# What to work on:
An exact copy of the listing below is required, minus its pictures.

# Supplied material:
━━━━━━━━━━━━━━━━━━━━━━━━━━━━━━
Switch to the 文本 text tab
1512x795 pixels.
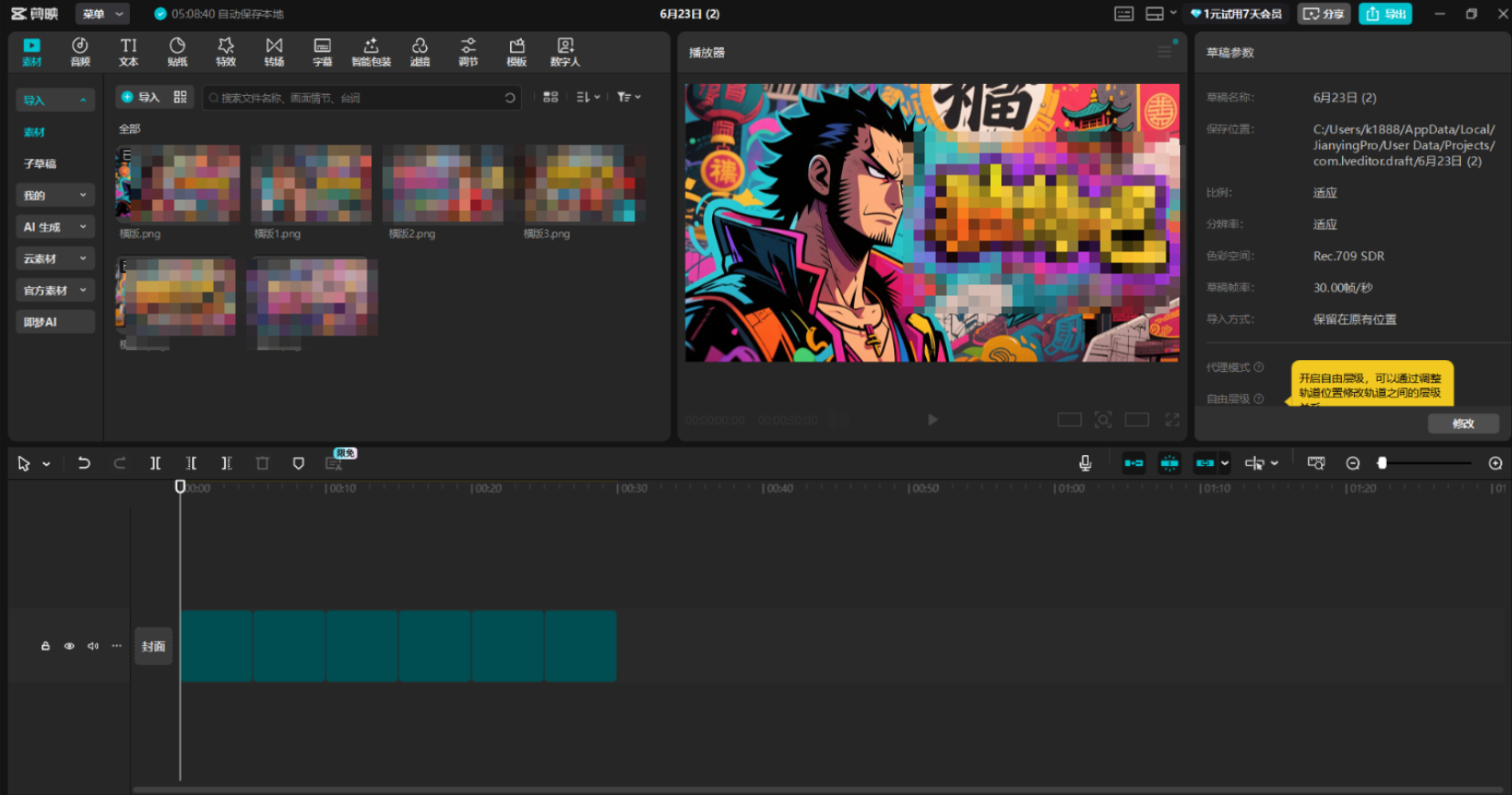pos(129,52)
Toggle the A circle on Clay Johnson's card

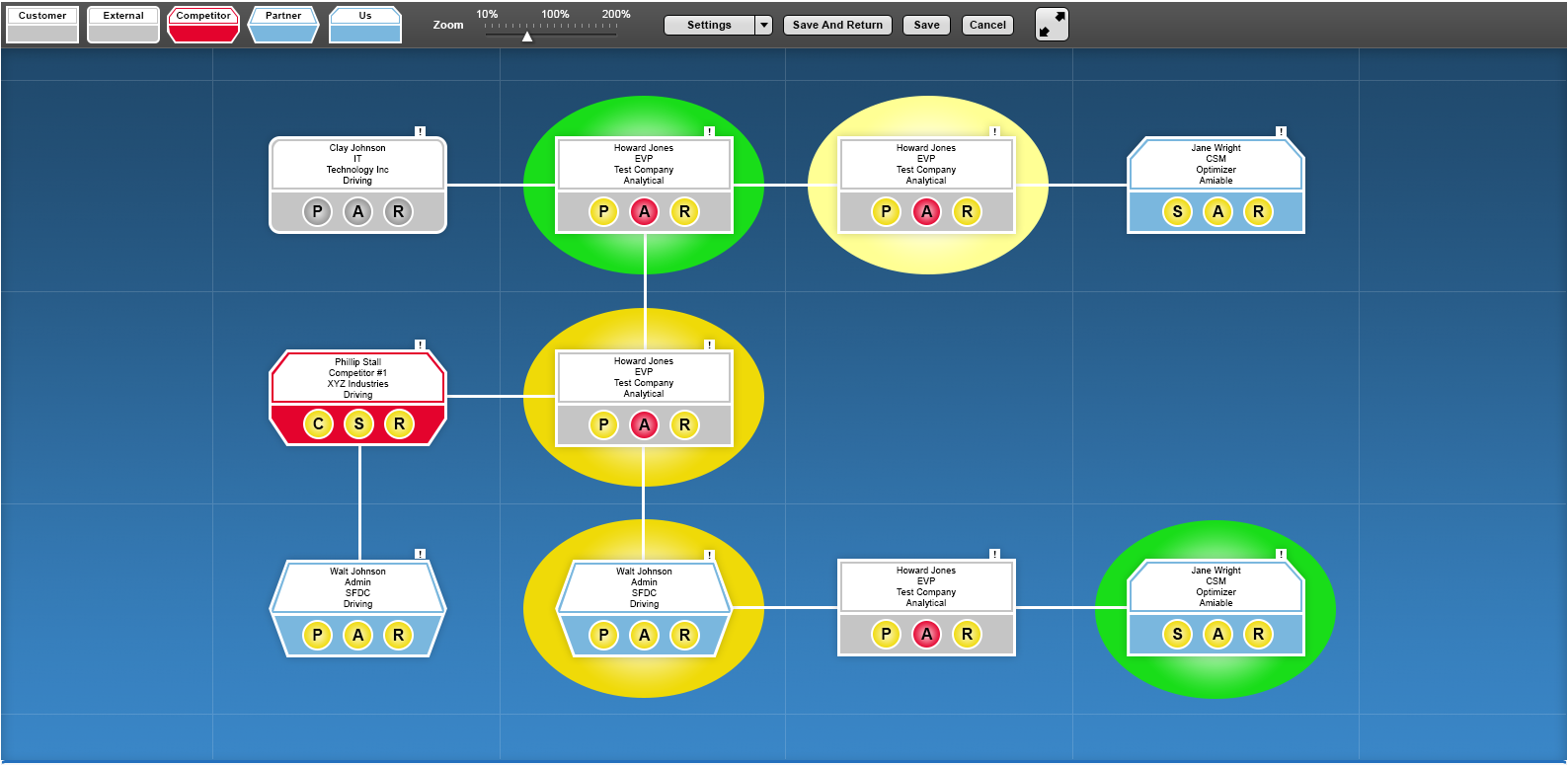tap(357, 211)
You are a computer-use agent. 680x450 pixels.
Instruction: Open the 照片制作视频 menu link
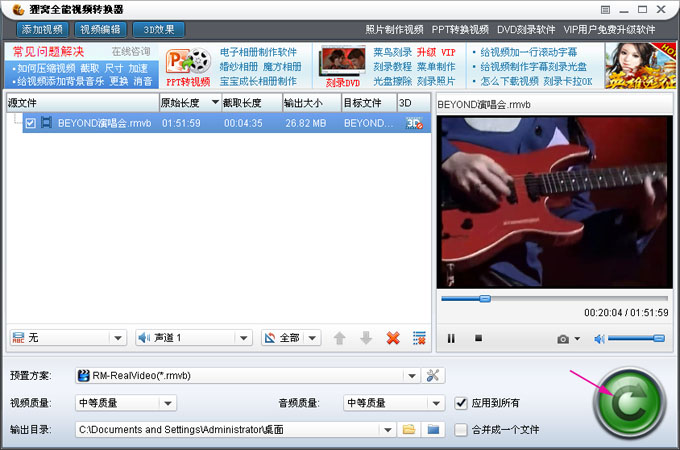tap(394, 30)
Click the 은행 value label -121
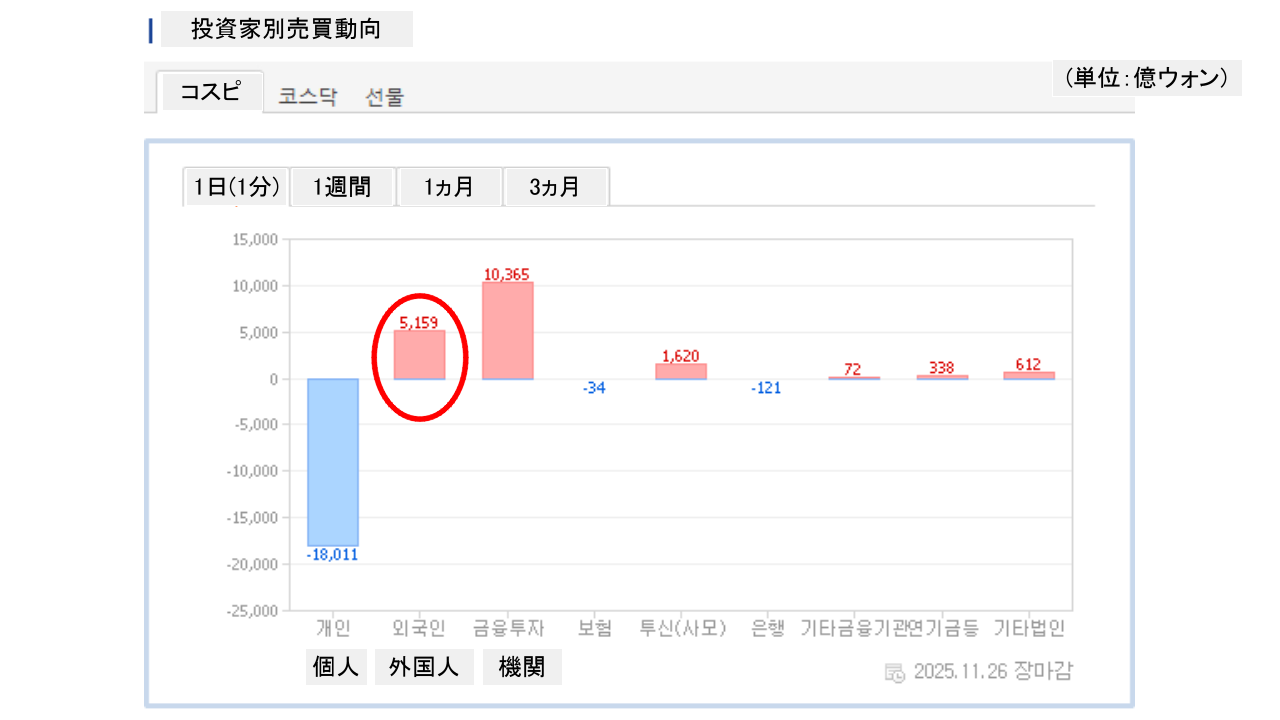The width and height of the screenshot is (1280, 720). click(x=766, y=388)
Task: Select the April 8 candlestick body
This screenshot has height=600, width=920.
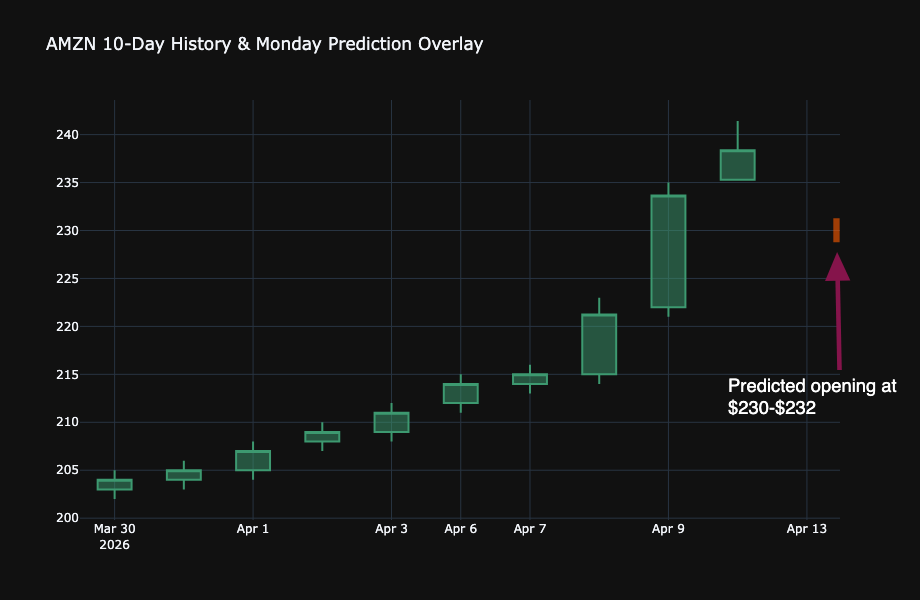Action: click(x=599, y=344)
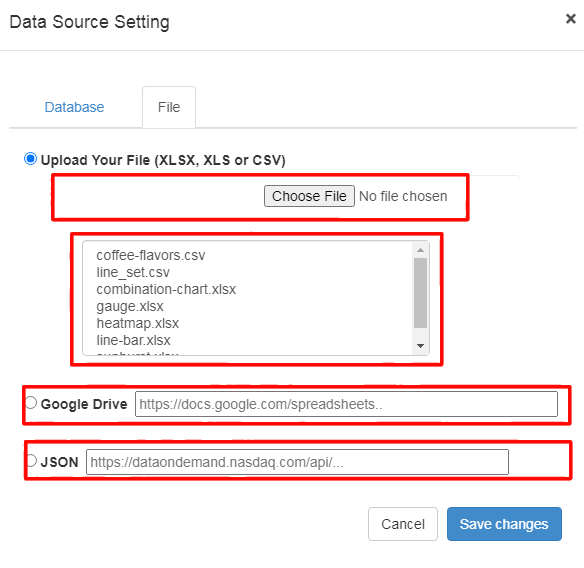Click Save changes
The height and width of the screenshot is (568, 584).
504,524
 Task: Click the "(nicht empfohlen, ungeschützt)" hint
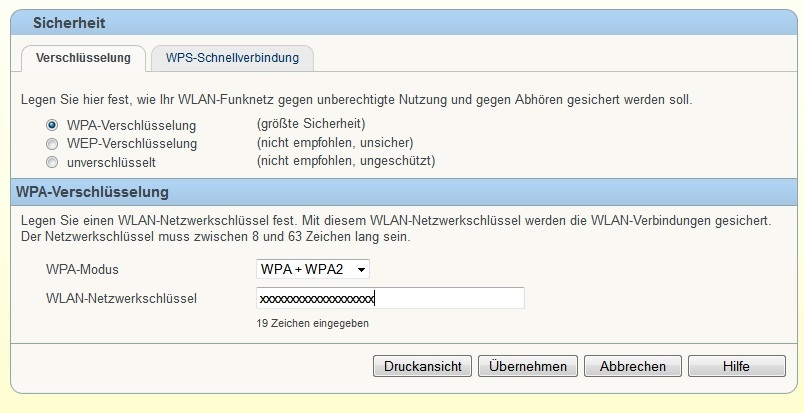[345, 160]
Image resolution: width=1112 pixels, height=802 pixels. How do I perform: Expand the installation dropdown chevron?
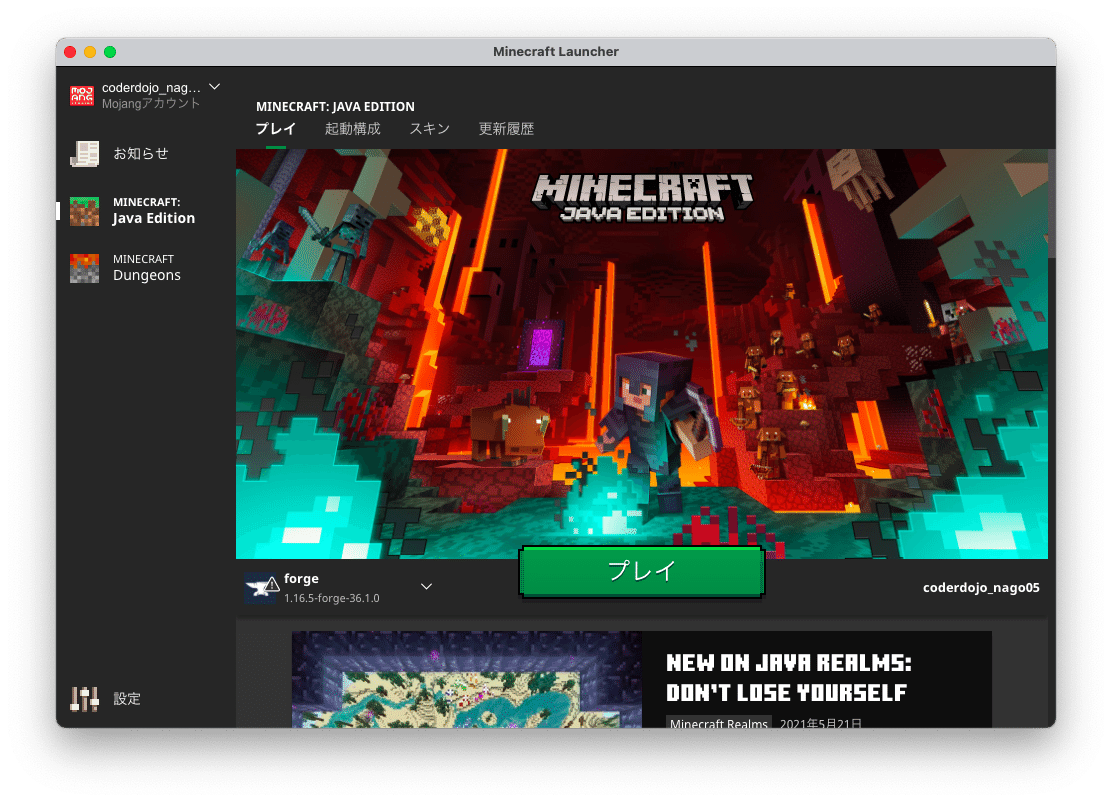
━━━━━━━━━━━━━━━━━━━━━━━━━━━━━━
# Answer:
Switch to the 文本 text tab
1512x795 pixels.
pos(129,52)
Toggle the A circle on Clay Johnson's card

tap(357, 211)
You are a computer-use agent. 680x450 pixels.
Instruction: Open the 照片制作视频 menu link
tap(394, 30)
Click the 은행 value label -121
The width and height of the screenshot is (1280, 720). click(x=766, y=388)
Task: Select the April 8 candlestick body
This screenshot has height=600, width=920.
Action: click(x=599, y=344)
Click Save changes
The height and width of the screenshot is (568, 584).
504,524
 Task: Click the "(nicht empfohlen, ungeschützt)" hint
[345, 160]
Image resolution: width=1112 pixels, height=802 pixels. How do I perform: Expand the installation dropdown chevron?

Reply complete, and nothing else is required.